A second problem with governments, or more precisely with the state, is that it claims to represent all of society impartially, but of course, it doesn’t – it’s controlled by business and the powerful and acts in their interests. That’s why we’ve consistently seen attempts on the part of governments worldwide to balance economic interests with the need to preserve human life. Elderly people, who are less likely to work, can be sacrificed – even in Italy, where overwhelmed doctors saved treatment for the young and allowed the old to die, workplaces from the chemical industry to all call centres remain in operation.

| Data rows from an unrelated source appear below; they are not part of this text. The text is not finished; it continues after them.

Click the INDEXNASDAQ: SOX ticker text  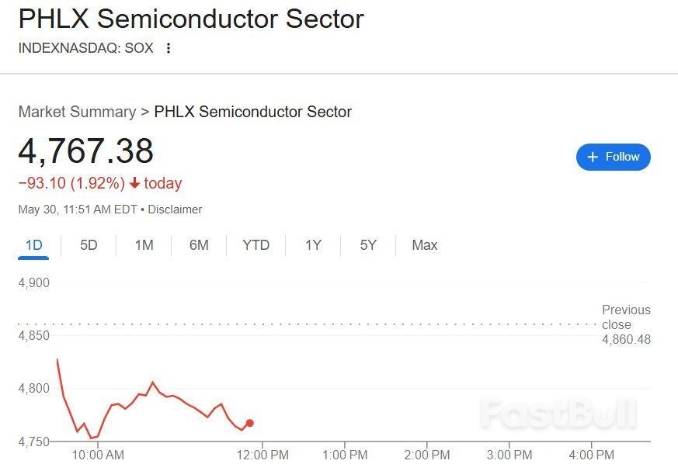[x=85, y=48]
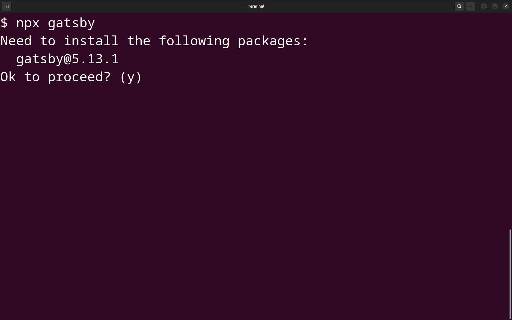
Task: Click the gatsby@5.13.1 package text
Action: point(67,58)
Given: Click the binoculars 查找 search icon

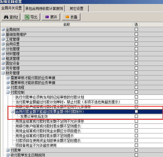Looking at the screenshot, I should [6, 17].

We need more effective action from the local and national government – the rs21 article Acting on Covid 19 includes many concrete demands. National and local governments claim that they represent the whole population – so let’s see them doing that. But a key lesson of AIDS in the 1980s is that we need to build communities of people who trust each other, can care for each other now and which can play their part in rebuilding society in the future. It’s a huge task – but then, Berkowitz and Callen suspected that How to Have Sex in an Epidemic would disappear without a trace. Instead, it changed the lives of millions and prevented the deaths of millions more. The rapid spread of Mutual Aid groups in the last week, including now almost 150 in London alone, shows how many people are ready to get involved in organising. For example, a group exists in our street, where about 1 in 4 households so far are members of our WhatsApp group. We’ve taken the first small steps. A few people have been involved in Zoom chats. My housemate left paracetamol outside the door of someone who was running short. A neighbour distributed some glitter they had spare – kids made rainbow paintings and put them in the windows. From these little actions there can develop a feeling of trust and community – and the collective action we’ll need so badly when this immediate crisis is over.